▶ **TASK INSTRUCTIONS**
Pictures stay out of the copy; output exactly the lines from the one containing "Image resolution: width=1401" through the end of the material.

▶ **MATERIAL SUPPLIED**
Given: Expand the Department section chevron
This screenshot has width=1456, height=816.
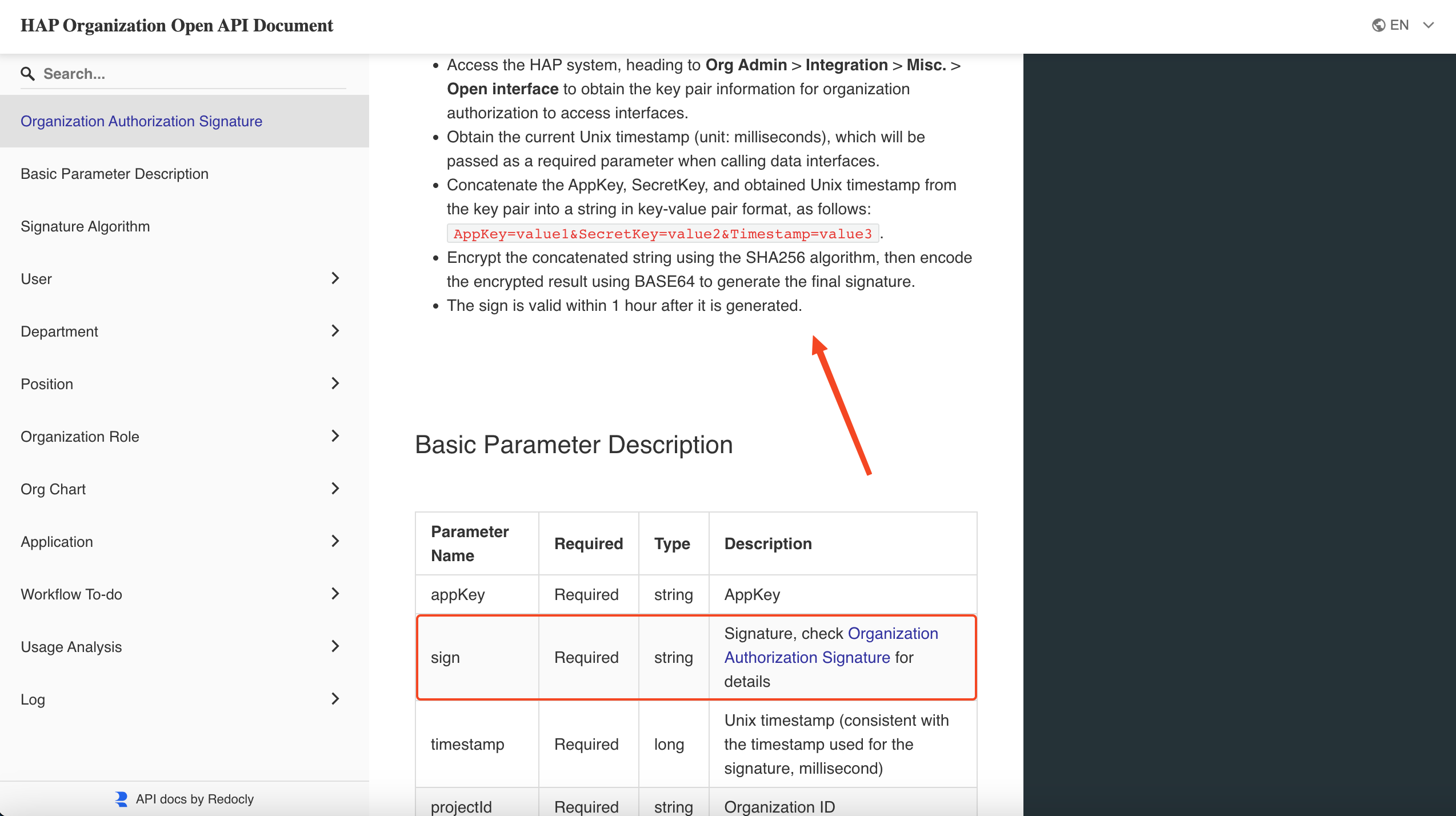Looking at the screenshot, I should (x=335, y=331).
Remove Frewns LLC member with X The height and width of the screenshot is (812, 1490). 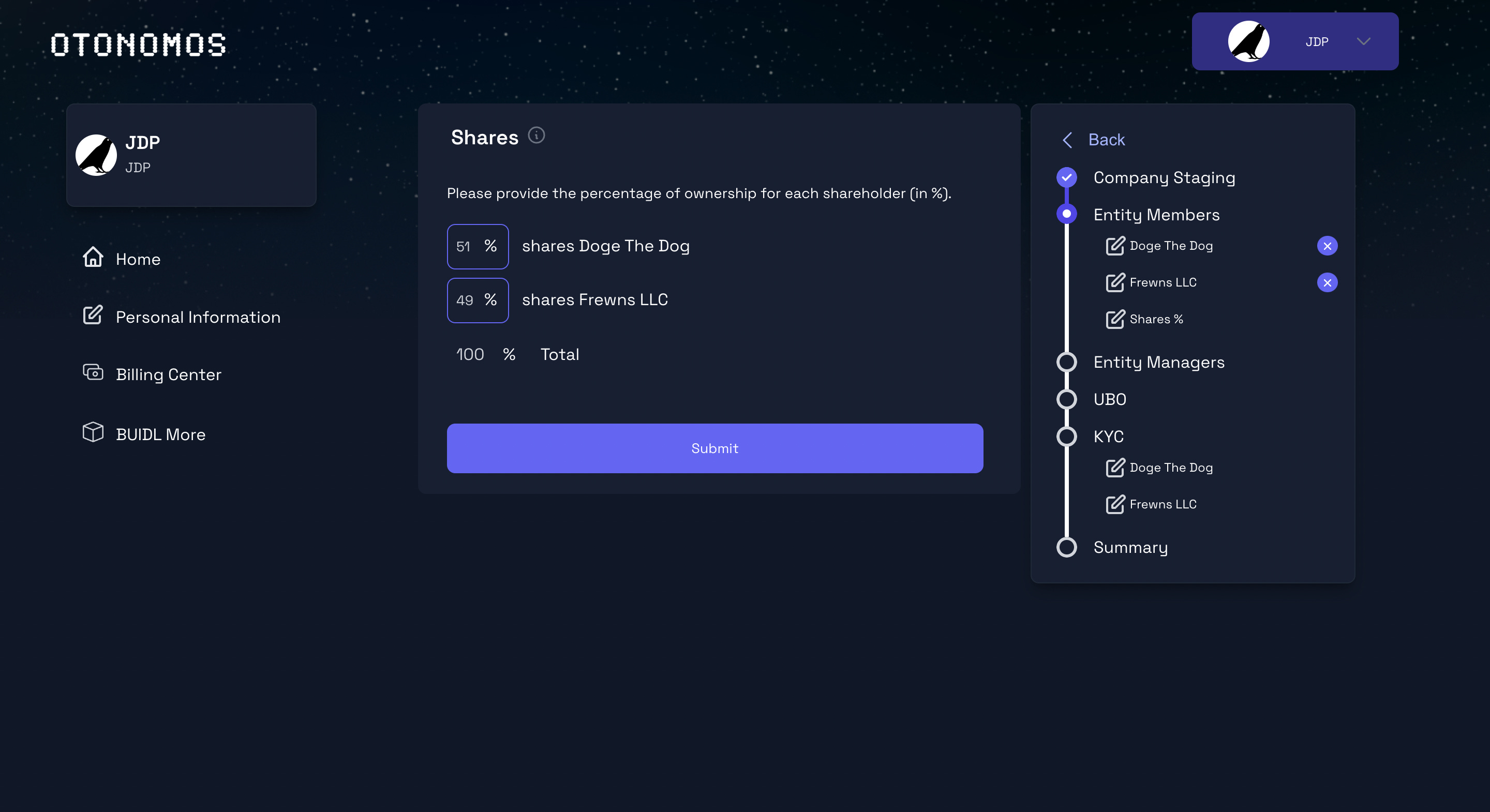click(1327, 282)
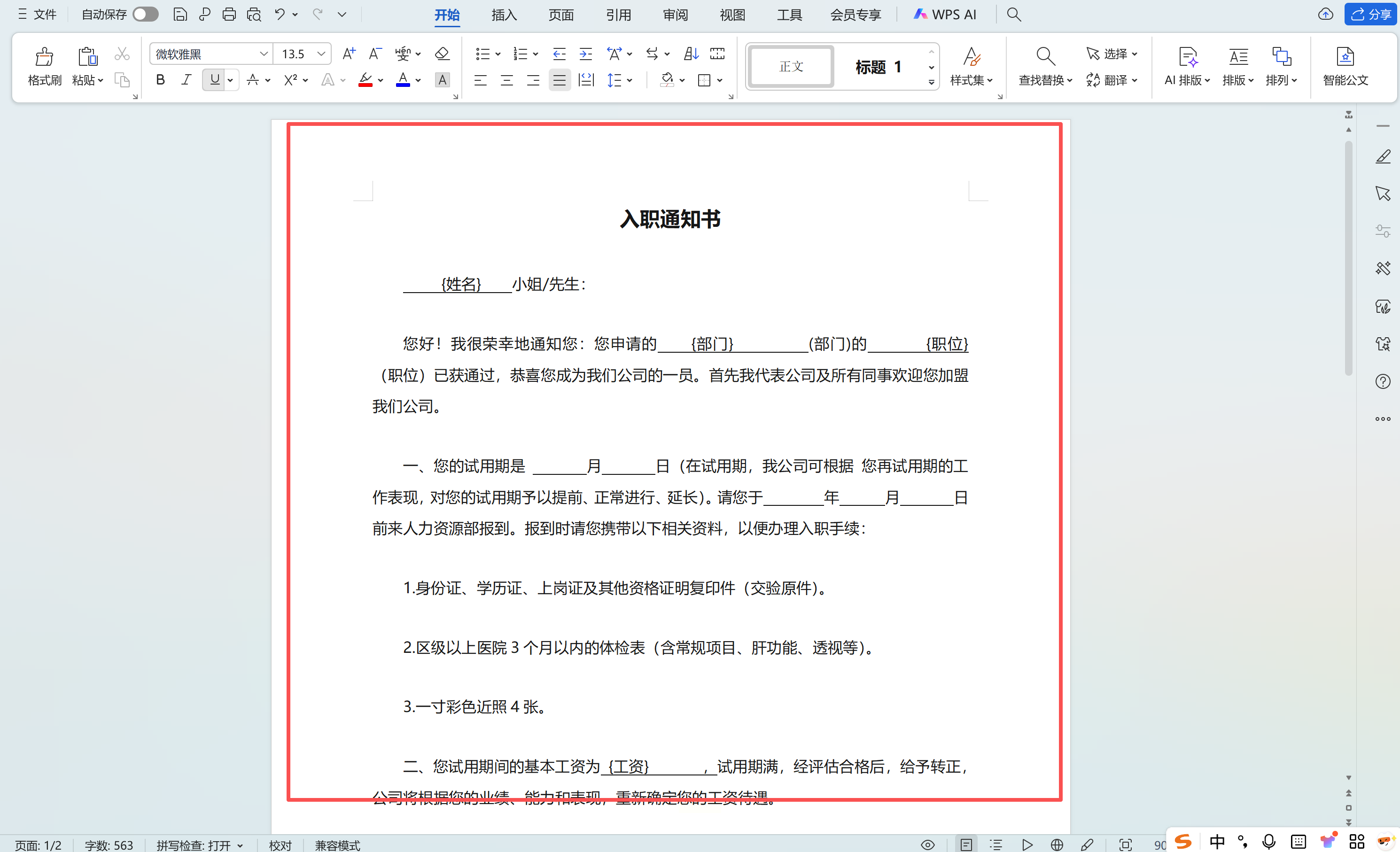
Task: Toggle the reading eye-protection mode icon
Action: [927, 844]
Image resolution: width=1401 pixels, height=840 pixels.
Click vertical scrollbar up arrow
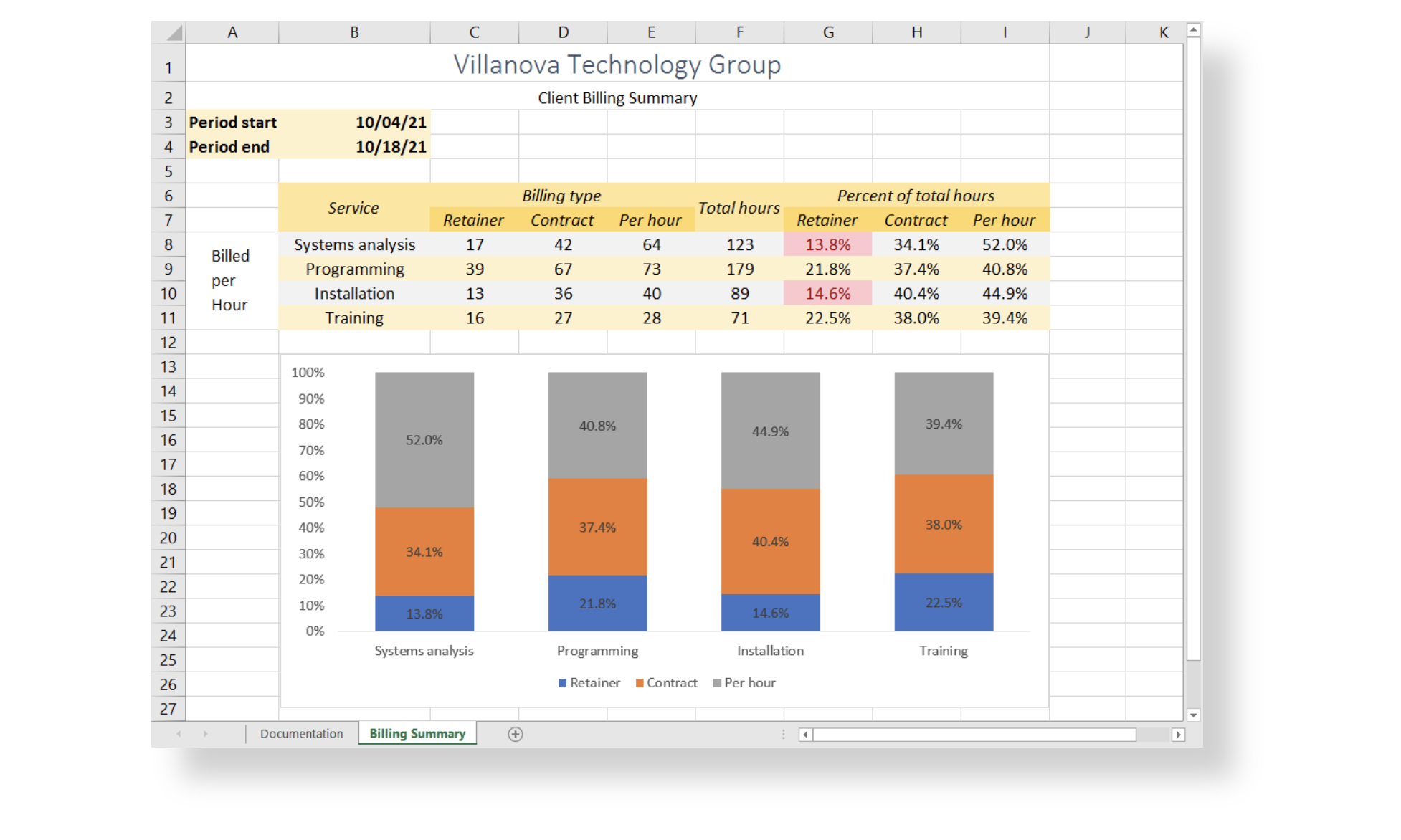click(x=1193, y=30)
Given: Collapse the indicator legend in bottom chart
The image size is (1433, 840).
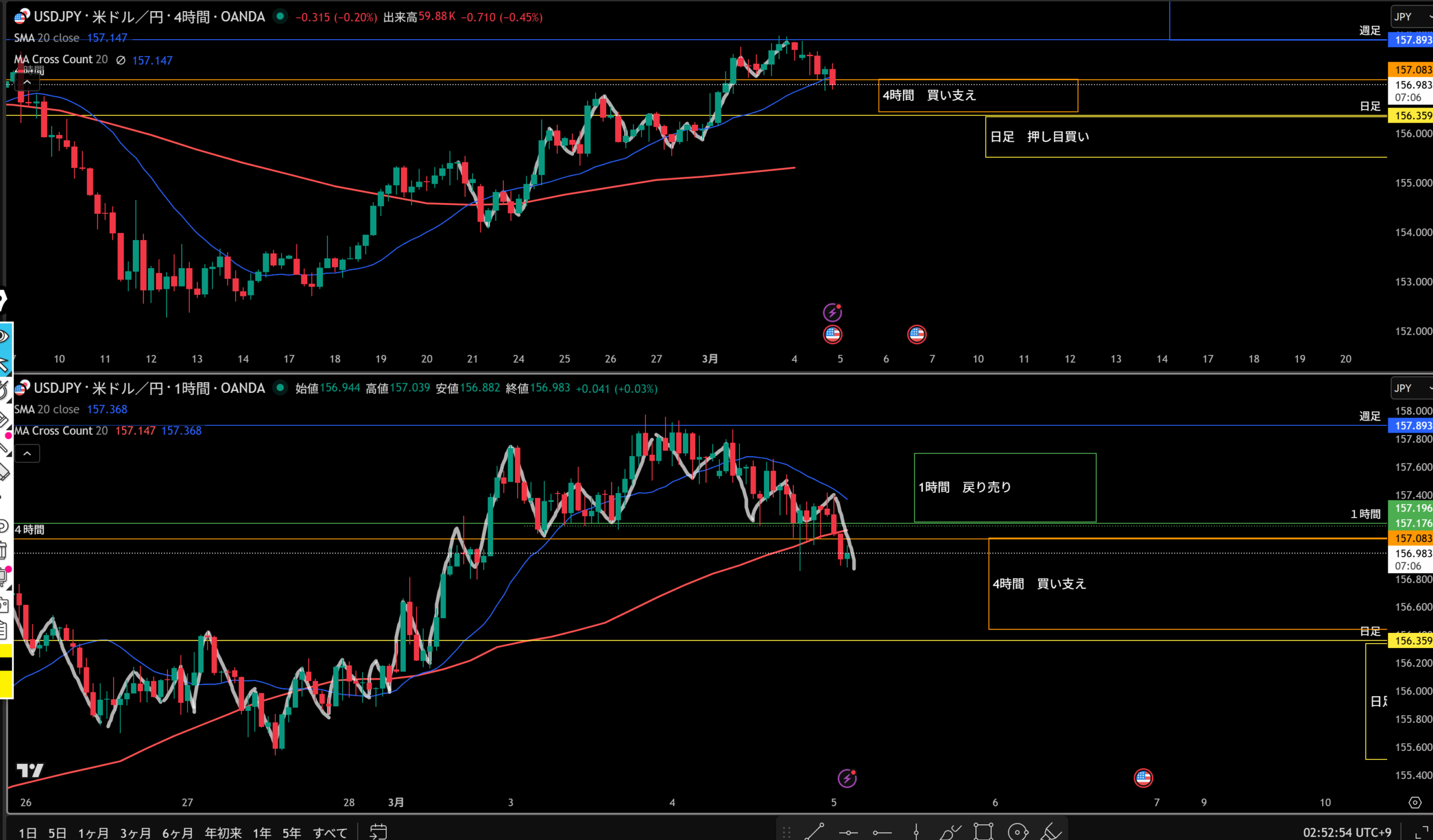Looking at the screenshot, I should [x=27, y=453].
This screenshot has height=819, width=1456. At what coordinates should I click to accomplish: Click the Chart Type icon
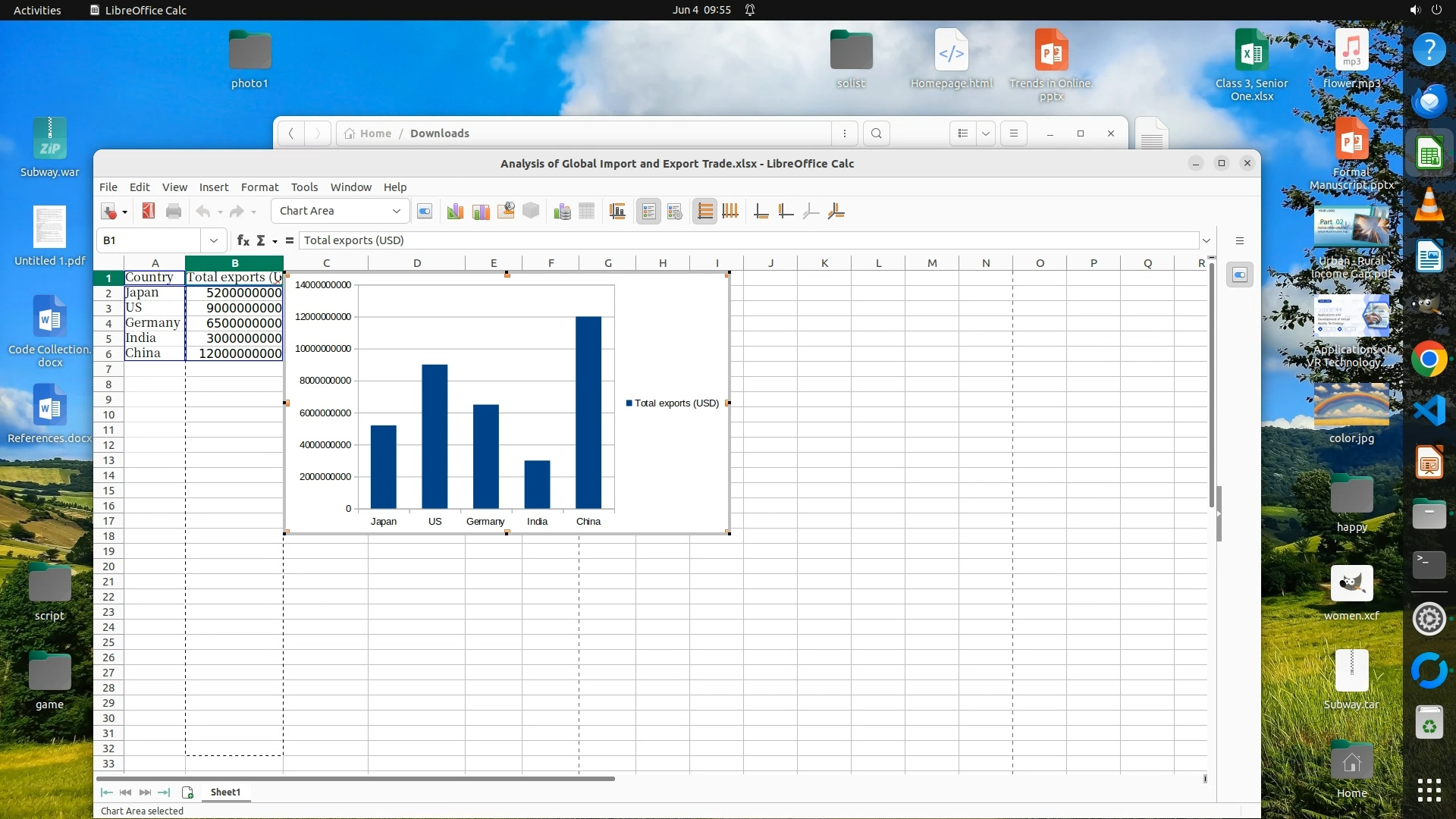click(455, 212)
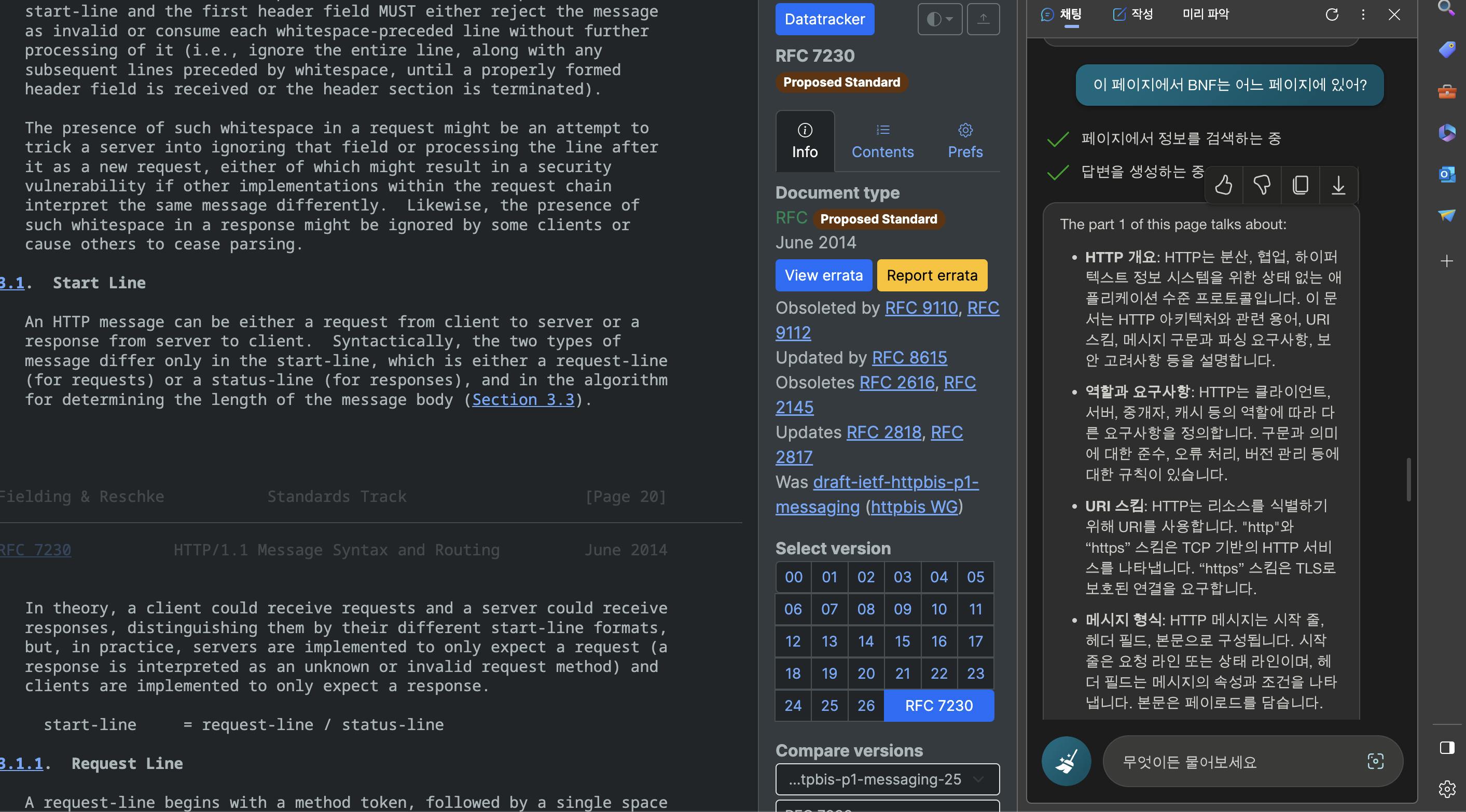Image resolution: width=1466 pixels, height=812 pixels.
Task: Select the RFC 7230 version button
Action: point(938,706)
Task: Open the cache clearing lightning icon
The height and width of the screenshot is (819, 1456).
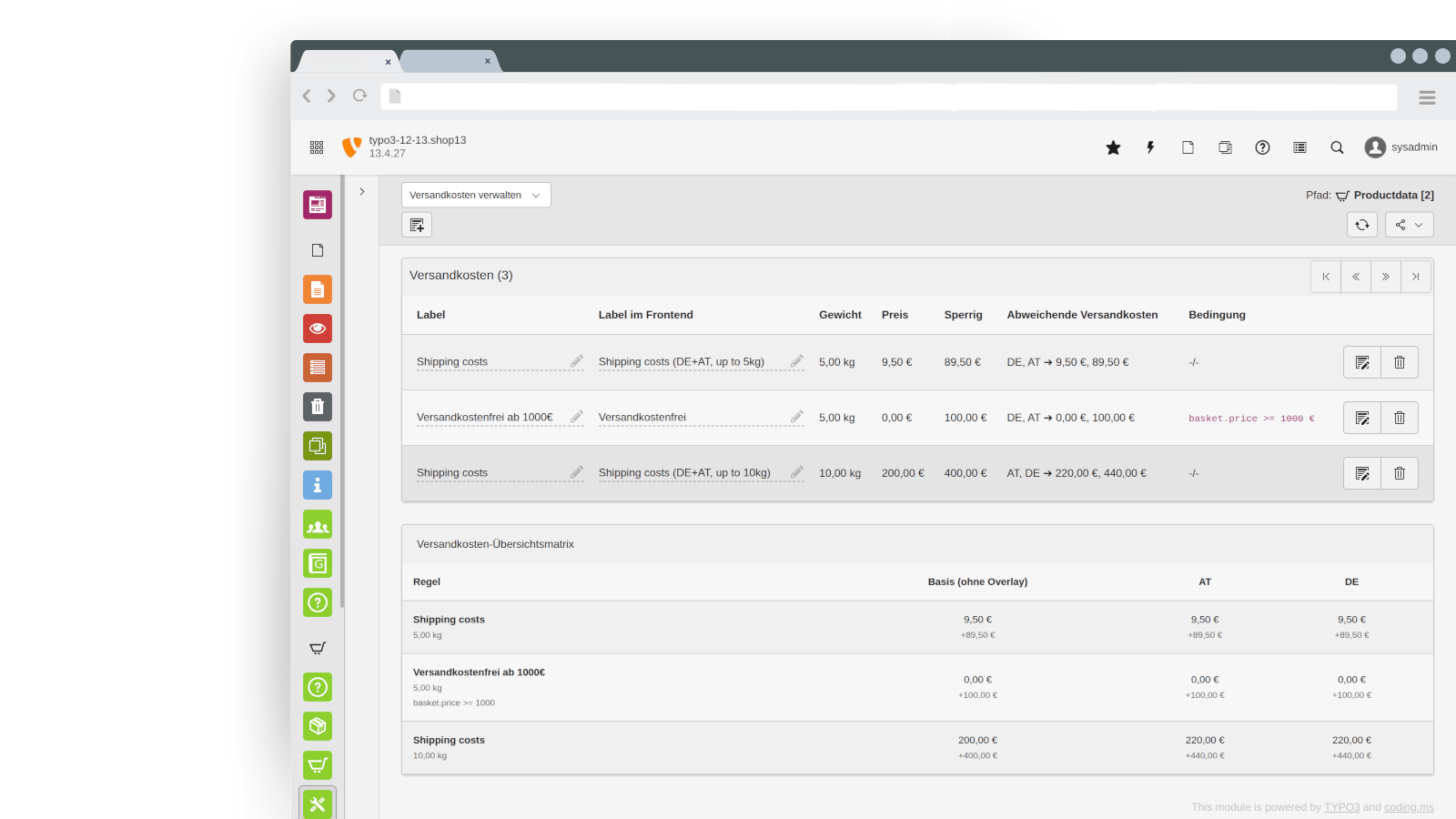Action: (x=1150, y=147)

▶ **RESPONSE TO THIS TASK**
Image resolution: width=1401 pixels, height=840 pixels.
Click vertical scrollbar up arrow
click(x=1193, y=30)
Given: Collapse the indicator legend in bottom chart
The image size is (1433, 840).
Looking at the screenshot, I should [x=27, y=453].
This screenshot has height=819, width=1456. At what coordinates should I click to accomplish: Click the Chart Type icon
click(455, 212)
Image resolution: width=1466 pixels, height=812 pixels.
Task: Select the RFC 7230 version button
Action: point(938,706)
Task: Open the cache clearing lightning icon
The height and width of the screenshot is (819, 1456).
Action: (x=1150, y=147)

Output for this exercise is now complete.